_Instrução dada 1_:
Com base no artigo sobre o legado de Luiz Beltrão, responda:
(a) Em qual jornal, e de qual cidade, atuava como jornalista cultural quem escreve o relato quando conheceu Beltrão?
(b) Por qual editora foi lançado o livro "O índio, um mito brasileiro"?
(c) Em que data o artigo foi aprovado?
_Instrução dada 2_:
Prossiga o artigo sobre o legado de Luiz Beltrão a partir da última frase apresentada, mantendo o tom do relato.

_Documento de origem_:
--

Resumo: O artigo faz uma síntese das relações acadêmicas que o autor deste texto teve com o pesquisador estudado, destacando-se a contribuição de Beltrão à pesquisa em comunicação social no Brasil e o papel, estratégico desempenhado por José Marques de Melo na valorização, reconhecimento e difusão da Folkcomunicação na academia brasileira.
Palavras-chave:FolkcomunicaçãoFolkcomunicação,Luiz BeltrãoLuiz Beltrão,José Marques de MeloJosé Marques de Melo,INTERCOMINTERCOM.
Abstract: This paper has the focus about the relationship between the autor of this study with Beltrão and his work. The paper detach the role of Luiz Beltrão works and the strategic influence of José Marques de Melo to spread the Folkcomunication theory.
Keywords: Folkcomunicação, Luiz Beltrão, José Marques de Melo, INTERCOM.
Dossiê
O legado de Luiz Beltrão sob a ótica de José Marques de Melo¹
The legacy of Luiz Beltrão from the perspective of José Marques de Melo

Recepção: 15/10/2018
Aprovação: 25/10/2018
Eu conheci Luiz Beltrão por um acaso, há muitos anos, trabalhando como jornalista cultural no Correio do Povo, de Porto Alegre. Ele havia sido caçado da UNB, mas contraditoriamente trabalhava como assessor de comunicação da FUNAI... Coisas da ditadura. Ele acabava de lançar um livro pela Editora Vozes, de Petrópolis, chamado O índio, um mito brasileiro. Nele, Beltrão trazia a percepção recém constituída sobre o índio brasileiro e a maneira pela qual, ao mesmo tempo em que ele estava incluído no discurso oficial, era menosprezado e marginalizado. Fiz uma entrevista com ele, que publiquei no jornal, e nada mais aconteceu.

--

_Dados brutos_:
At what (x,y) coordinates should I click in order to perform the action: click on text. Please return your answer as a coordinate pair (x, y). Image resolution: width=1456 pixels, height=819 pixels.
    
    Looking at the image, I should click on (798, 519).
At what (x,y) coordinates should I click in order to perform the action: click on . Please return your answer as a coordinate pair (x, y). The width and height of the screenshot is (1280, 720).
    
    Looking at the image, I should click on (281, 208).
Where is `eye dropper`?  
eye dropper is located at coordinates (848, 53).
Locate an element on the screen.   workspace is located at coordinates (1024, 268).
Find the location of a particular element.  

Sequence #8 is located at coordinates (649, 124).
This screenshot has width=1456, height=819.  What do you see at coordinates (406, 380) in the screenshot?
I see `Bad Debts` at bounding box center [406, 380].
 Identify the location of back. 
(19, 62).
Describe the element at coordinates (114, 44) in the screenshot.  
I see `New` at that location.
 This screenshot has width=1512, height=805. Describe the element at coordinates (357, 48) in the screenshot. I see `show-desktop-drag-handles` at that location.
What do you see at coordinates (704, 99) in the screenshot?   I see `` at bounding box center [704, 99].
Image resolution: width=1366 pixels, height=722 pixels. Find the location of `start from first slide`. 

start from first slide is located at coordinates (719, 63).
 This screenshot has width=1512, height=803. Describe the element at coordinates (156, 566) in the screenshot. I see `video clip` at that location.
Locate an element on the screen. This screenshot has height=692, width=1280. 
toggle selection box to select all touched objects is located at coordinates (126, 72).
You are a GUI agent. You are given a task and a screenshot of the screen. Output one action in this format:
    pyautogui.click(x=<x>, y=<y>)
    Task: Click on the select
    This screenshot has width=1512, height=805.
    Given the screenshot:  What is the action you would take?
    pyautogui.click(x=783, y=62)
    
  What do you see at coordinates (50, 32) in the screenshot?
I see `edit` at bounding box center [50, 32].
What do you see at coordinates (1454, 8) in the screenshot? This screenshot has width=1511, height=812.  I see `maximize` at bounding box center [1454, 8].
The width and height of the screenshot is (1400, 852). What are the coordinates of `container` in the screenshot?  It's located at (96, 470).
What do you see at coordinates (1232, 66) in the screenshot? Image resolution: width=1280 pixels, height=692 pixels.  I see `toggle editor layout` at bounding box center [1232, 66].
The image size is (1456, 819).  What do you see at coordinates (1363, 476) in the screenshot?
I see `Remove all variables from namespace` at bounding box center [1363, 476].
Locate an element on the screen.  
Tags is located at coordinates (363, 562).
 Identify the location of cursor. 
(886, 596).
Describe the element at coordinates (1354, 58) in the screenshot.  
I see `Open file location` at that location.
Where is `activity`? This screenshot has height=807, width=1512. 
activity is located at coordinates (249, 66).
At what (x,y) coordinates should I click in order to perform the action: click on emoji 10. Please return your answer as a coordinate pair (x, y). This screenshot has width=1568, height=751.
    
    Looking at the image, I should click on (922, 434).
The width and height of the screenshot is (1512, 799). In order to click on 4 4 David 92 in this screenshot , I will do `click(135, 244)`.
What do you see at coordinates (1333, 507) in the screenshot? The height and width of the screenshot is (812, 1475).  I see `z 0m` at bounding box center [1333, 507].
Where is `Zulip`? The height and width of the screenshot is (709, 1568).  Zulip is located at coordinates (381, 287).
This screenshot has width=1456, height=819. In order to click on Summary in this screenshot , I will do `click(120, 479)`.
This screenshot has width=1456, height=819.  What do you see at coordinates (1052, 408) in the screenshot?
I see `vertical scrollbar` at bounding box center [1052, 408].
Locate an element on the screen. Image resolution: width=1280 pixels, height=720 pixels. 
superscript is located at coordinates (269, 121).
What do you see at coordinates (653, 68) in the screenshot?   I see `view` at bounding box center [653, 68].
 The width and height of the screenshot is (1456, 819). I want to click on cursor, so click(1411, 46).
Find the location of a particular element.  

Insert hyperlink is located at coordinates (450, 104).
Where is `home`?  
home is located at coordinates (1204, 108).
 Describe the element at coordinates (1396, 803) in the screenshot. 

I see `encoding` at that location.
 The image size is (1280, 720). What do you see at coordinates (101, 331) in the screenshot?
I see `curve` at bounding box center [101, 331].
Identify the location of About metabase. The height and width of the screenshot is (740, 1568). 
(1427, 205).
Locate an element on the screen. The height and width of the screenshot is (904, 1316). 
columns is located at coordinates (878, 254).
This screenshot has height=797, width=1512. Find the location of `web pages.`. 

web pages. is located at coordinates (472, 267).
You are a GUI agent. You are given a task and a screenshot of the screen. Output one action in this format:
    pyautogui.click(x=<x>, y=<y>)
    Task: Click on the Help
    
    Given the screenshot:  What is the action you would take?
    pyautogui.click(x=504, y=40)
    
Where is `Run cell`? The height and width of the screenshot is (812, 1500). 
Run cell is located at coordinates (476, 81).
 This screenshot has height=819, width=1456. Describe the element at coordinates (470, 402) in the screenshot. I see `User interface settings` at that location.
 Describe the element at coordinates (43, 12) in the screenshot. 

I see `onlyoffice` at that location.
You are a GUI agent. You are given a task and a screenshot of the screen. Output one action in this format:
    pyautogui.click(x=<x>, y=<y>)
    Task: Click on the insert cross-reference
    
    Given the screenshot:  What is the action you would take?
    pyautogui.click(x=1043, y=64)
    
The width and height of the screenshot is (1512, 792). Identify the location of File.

--

_Resposta 1_:
(a) No Correio do Povo, de Porto Alegre.
(b) Pela Editora Vozes, de Petrópolis.
(c) Em 25/10/2018.

_Resposta 2_:
Muitos anos depois, concluindo meu Mestrado e iniciando o Doutorado, aproximei-me da INTERCOM. Já conhecia José Marques de Melo por causa de outra entidade, a pioneira, que aproximara pesquisadores brasileiros da comunicação, diante dos constantes assaltos da ditadura, a UCBC – União Cristã Brasileira de Comunicação, de que participava. José Marques, sabendo que eu concluía meus estudos formais, imediatamente começou a me encomendar pesquisas e artigos. Como todos sabemos, esta era a melhor maneira dele de receber alguém e abrir-lhe espaço. Aproximou-me, então, da Cátedra UNESCO e do Colóquio Internacional sobre a Escola Latino-americana. Logo depois, pediu-me que escrevesse a respeito de personagens da política brasileira sob a perspectiva da Folkcomunicação, o que redundou no artigo “A imagem da política na folkcomunicação” (2004). A partir daí, a cada ano, encarregava-me de abordar algum aspecto que pudesse render alguma reflexão na área. Foi assim que escrevi ensaios como “50 anos de um clássico do jornalismo brasileiro”, quando do congresso da INTERCOM ocorrido em Caxias do Sul, quando se comemorava meio século da publicação de Introdução à filosofia do jornalismo. Mais recentemente, e como conseqüência de minha convivência com sua teoria, escrevi um ensaio intitulado “Uma teoria da comunicação para sociedades com grandes diferenças sociais” (2012), posteriormente publicado em livro. Guilherme Fernandes, há poucos anos, teve a idéia fantástica idéia de organizar uma espécie de enciclopédia ou compêndio com alguns artigos referenciais sobre a Folkcomunicação (Metamorfose da Folkcomunicação, 2013) que servissem de balizamento para a área, e aí estão incluídos, dentre outros textos maravilhosos, artigos meus como “Folkcomunicação: positivo oportunismo de quase meio século” (publicado originalmente em 2001). Também escrevi “Novas tendências nas pesquisas de Folkcomunicação” (2003) e, por desafio de José Marques, fui conhecer a literatura de ficção de Luis Beltrão, o que resultou no artigo “Luiz Beltrão: do Jornalismo à literatura” (2003)³.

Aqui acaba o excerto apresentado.